Eventually, it was the company’s 10-year track record coupled with the backing of the National Theatre of Scotland that convinced the airport to let Harrison and Doherty have their way. The authorities read the script and the only change they requested was to do with a code word used for abandoned luggage. “They were nervous about that, but it is meant to be a code,” says Harrison, reasonably. “The fact that they agreed in the first place is extraordinarily imaginative.”

The show is called Roam and is based on an idea Harrison has been toying with since 1996. It’s not hard to imagine why this Roam was not built in a day. This morning, the memory of the cavorting girl has caught Harrison’s imagination. When I meet him for breakfast in an Edinburgh café as rehearsals reach their most intense, he’s talking about recreating the image in the show.

“Hopefully that’ll be in it,” he says. “There’s definitely a group of naughty children.”

If it seems odd for him to sound so vague only days before the first night, it’s because of the odd way he has to work. His script is complete and better developed than ever thanks to a two-week workshop earlier in the year.

His multi-national team of actors are well rehearsed, among them the talented John Kazek and Andrew Clark (already making his second National Theatre of Scotland appearance after starring in Home in Dundee). But nothing can fully prepare the director for the unique experience of being in a real-life building with a real-life audience in pursuit.

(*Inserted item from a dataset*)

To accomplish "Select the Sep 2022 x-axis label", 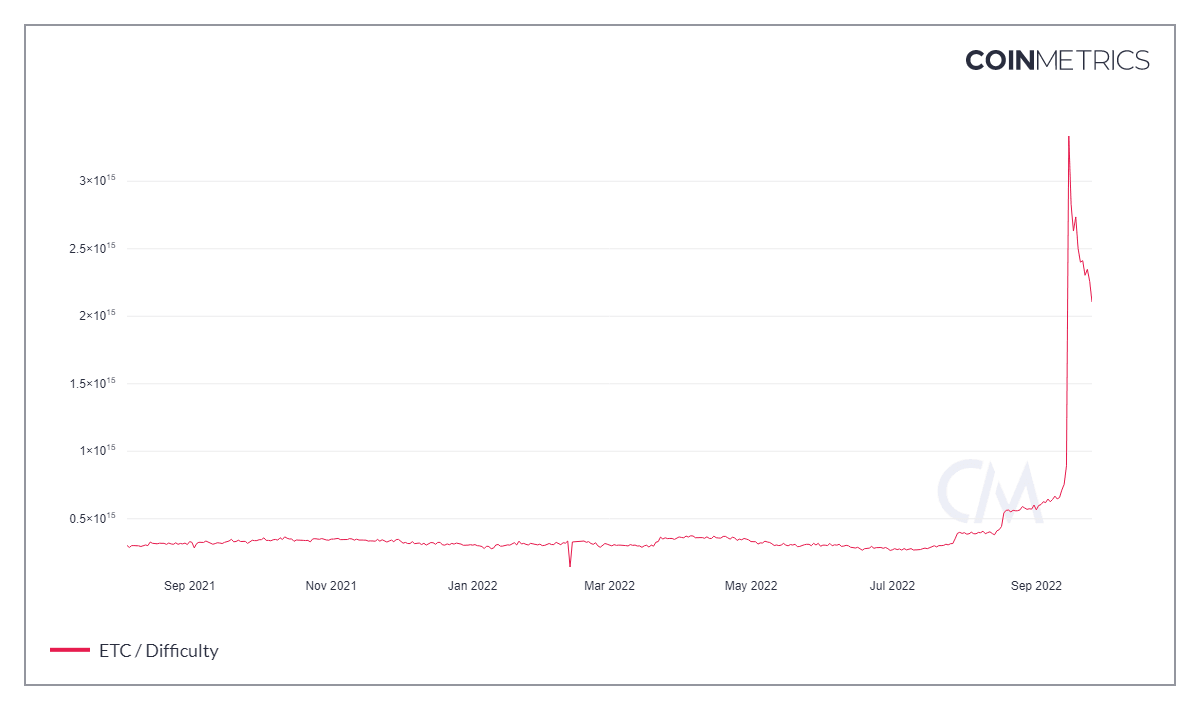I will pos(1035,586).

Thinking on his feet is what he’s good at – as Grid Iron’s countless awards from the Edinburgh Fringe will attest – and it’s in these past few days that crucial creative work takes place.

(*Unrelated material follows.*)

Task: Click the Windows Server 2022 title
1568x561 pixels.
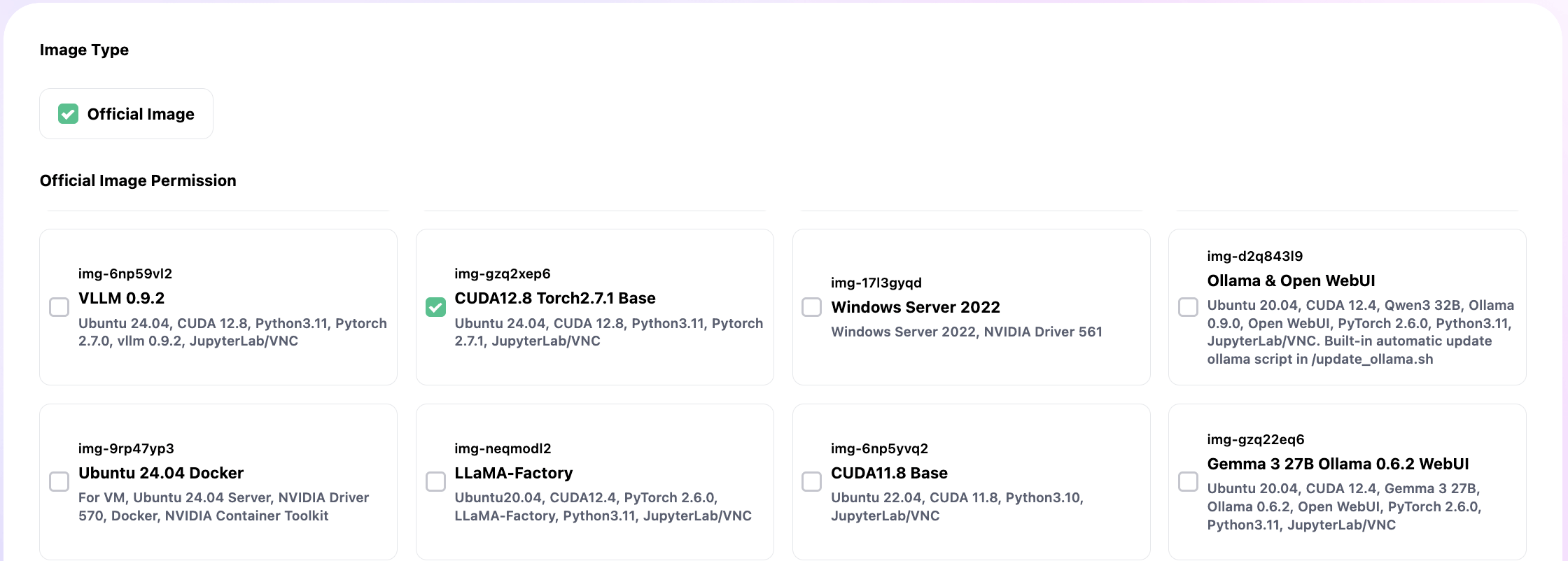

Drawing on the talents of the St Bride’s over-55s drama group (“They’re great – they just talk about sex the whole time”) and a team of foreign children recently arrived in Edinburgh, he will be turning the airport into the stage for a play that will take place while the final travellers of the day pass through.

“You’ve got to try and hold on to your first experience of going to the site, which is the experience the audience will have,” he explains.

“If you’re there too long, the danger is you stop playing the obvious. If the audience go into a check-in area, you’ve got to use the check-in desks – it’d be crazy not to. So I’m not too worried about having too little time to prepare.”

Last year alone Harrison took 65 flights – a reflection of his standing as a director – and he knows only too well the strictures of airport life. For Roam, he had hoped to have fun changing the signs until he realised how many signs an airport has – and how many permissions he would have to get to change them.

He has, however, been given the freedom to feed new material into the TV monitors, so look out for a few glamorous destinations for which the airport has not previously been known.

“I’m always fascinated by those monitors,” he says. “Alain de Botton talks about going to Heathrow and staring at the monitors – it’s as if the answers are there. It’s such an everyday object and yet the text in it is so exotic – imagine what Bogotá would be like and you could be there in 12 hours.”

Roam, he says, is the company’s most political play to date, a reaction to his experience working in Beirut last year, and in Jordan the year before. He has learnt that for many people in the Arab world, an airport is a place of interrogation and degradation.

“Airports are places where you’re confronted by your national identity,” he says. “I never think of myself as British until I’ve got the document in my hand, standing in Beirut airport hoping it’s going to go well. At the border you’re judged by your flag. People always say they’re very neutral about flags, but they’re sure as hell not.

“If you’re an Arab in Tel Aviv airport it’s the most humiliating space in the world. You have to arrive five hours before your flight – they don’t say that, but they’re always going to try and delay you.”

The play is not stridently polemical, however, and, as we move from check-in to immigrations to baggage reclaim, we will come across just as much about beach towels, bucket holidays and bored businessmen.

“We contrast the very difficult travelling to the very relaxed travelling of a bunch of pensioners going to Malaga,” he says. “At the other end of the age scale are the children who are the anarchists of the airport: ‘Hey, it’s a playground.’ And the opening scene is just a couple saying goodbye.”